Following its 77th session, the UN General Assembly cited economic unrest, geopolitical developments, and the continued fallout from the COVID-19 pandemic and the climate crisis as the cause for the “fractured world” we find ourselves in.
Despite seemingly insurmountable challenges and increasing fragmentation, world leaders quickly identified the solution to such a fracture. They rightfully championed collaboration as the cement that could strengthen individuals, organizations, and industries against current and future challenges, citing several “pockets” of collaboration that prove what can be achieved when we are able to work together.
Hello collaboration, goodbye fragmentation
Just as world leaders can come together to unlock new insights, so too can organizations across a multitude of industries. Good intentions alone won’t make this possible; for true collaboration, organizations need to be able to pool their resources – in this case, their datasets – in a way that’s safe, secure, and benefits everyone involved.
So, rather than centralizing and risking their data, organizations should work on a federated data infrastructure that allows them to reap the rewards of data collaboration whilst protecting their intellectual property and other sensitive information.
There is still a misconception that these assets need to be shared between parties for them to garner any value from them. This misconception has led many organizations to view data collaboration and data sharing as one and the same when in reality, they are wholly different concepts.
Data sharing asks organizations to share their data with other parties, many of whom could be their direct competitors, so that all parties can access insights from combined datasets. The problem here is that it’s not just the data they need that’s on offer – third parties could see and steal intellectual property. Beyond the implicit trust required to make this happen, there is also the issue of regulatory compliance that makes data sharing, and any dreams of scaling or automating, hard to achieve.
Federated data collaboration, on the other hand, removes the degree of risk that’s common among data sharing agreements. It does this by making only specific data accessible to third parties without the need for it to be moved from the custodian or risking the integrity of other data in the process. Groups engaging in a federated data ecosystem can rest assured that their sensitive data is safe and protected while still mining previously unattainable insights from the unison of their dataset with others in their ecosystem.

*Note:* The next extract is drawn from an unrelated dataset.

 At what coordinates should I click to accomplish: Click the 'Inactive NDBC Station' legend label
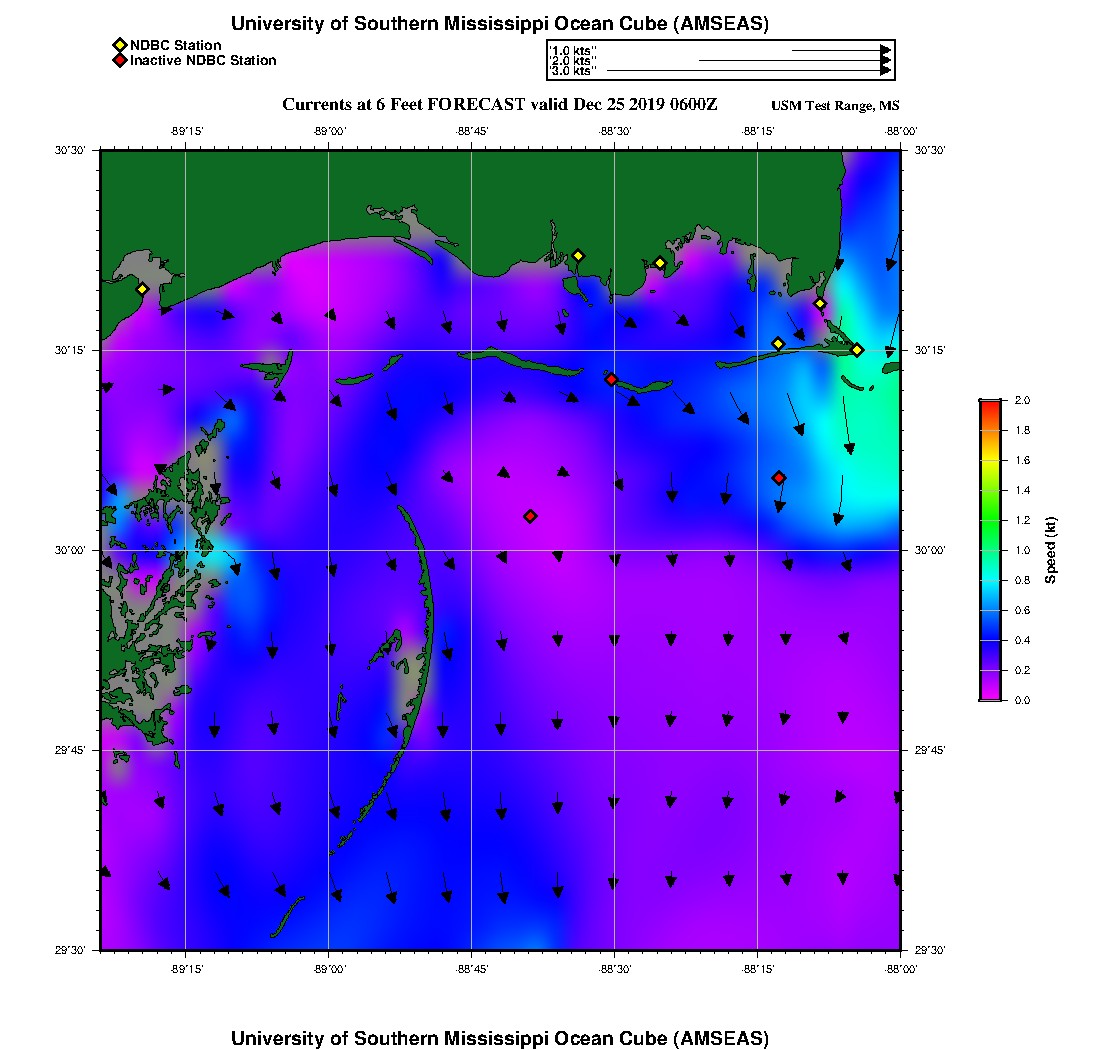coord(203,61)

The road to successful collaboration
Federated learning can be integrated into an organization’s data or machine learning stack, making the collaborative potential only as limited as the imagination of those involved. Data ecosystems can span individual departments, multiple partners, and even geographical and industry boundaries.

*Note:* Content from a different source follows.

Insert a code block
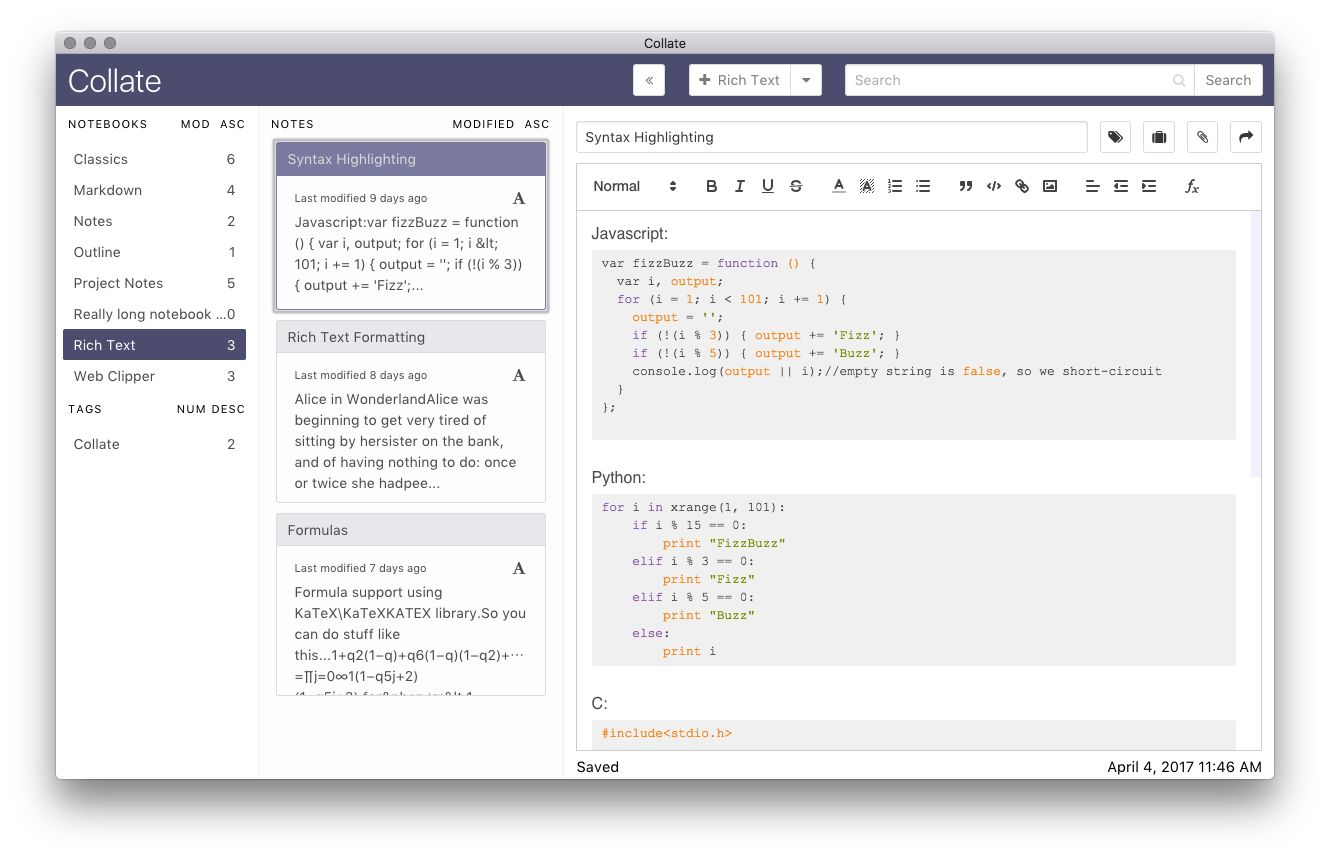 click(x=993, y=186)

Internal collaboration is one such example for those looking to collaborate on scattered datasets within a single organization. Here, organizations with offices across different geographies that have to contend with various regulations can overcome the hurdles of moving, copying, or centralizing their data. Instead, through federated data, they can collaborate on a single source of accessible data that better informs customer knowledge, marketing decisions, operational effectiveness, and more.

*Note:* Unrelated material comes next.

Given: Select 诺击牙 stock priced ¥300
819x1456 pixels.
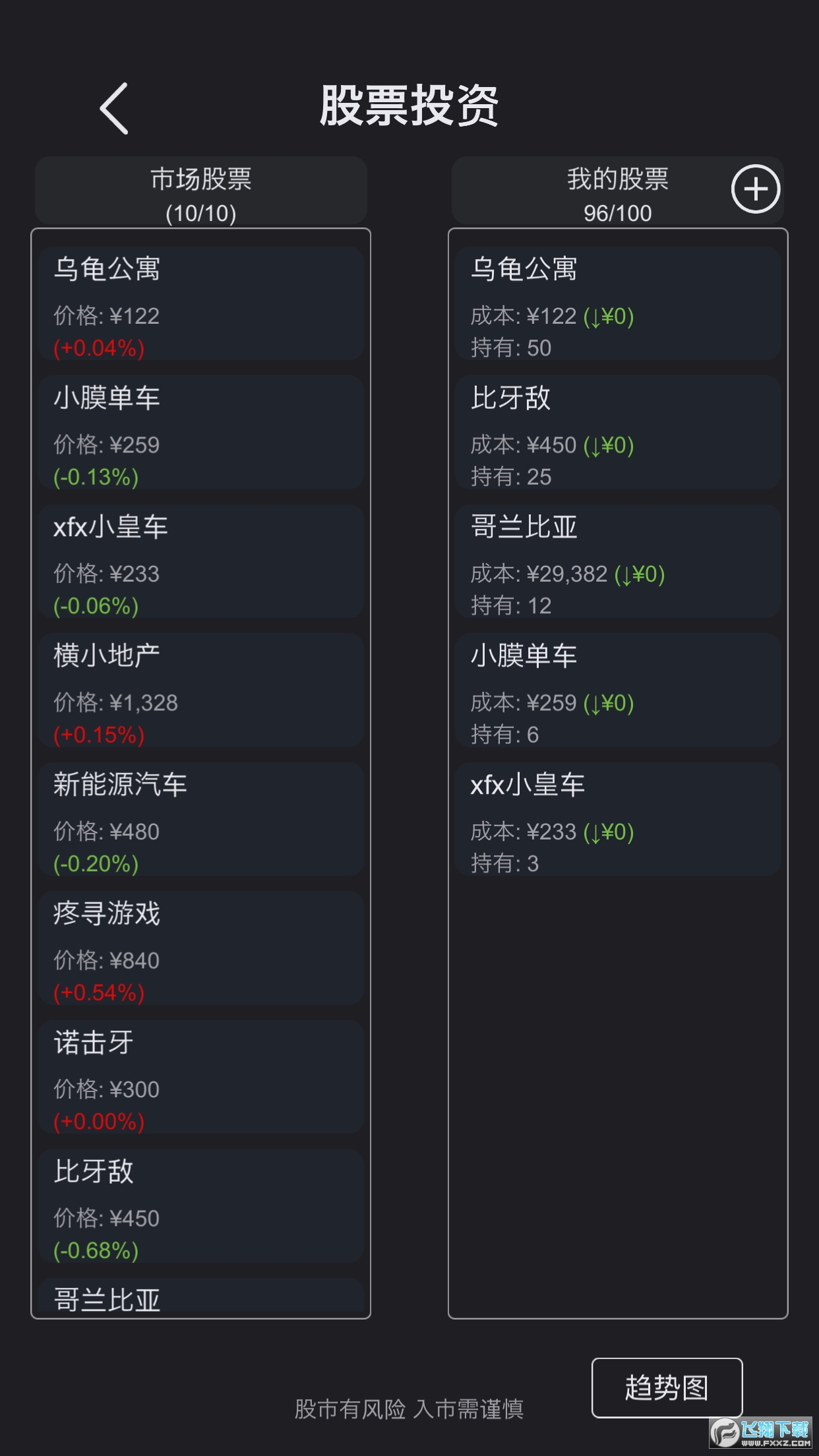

For any data collaboration efforts that span beyond the confines of a single organization, the data ecosystem must be built on a foundation of a federated infrastructure that ensures security and privacy as standard. By implementing a federated infrastructure, organizations can also rest assured that all activities are logged for auditing, compliance, and other necessary oversights. Beyond this, all parties must agree on strict asset policies, privacy controls, and similar measures to protect all data in the ecosystem.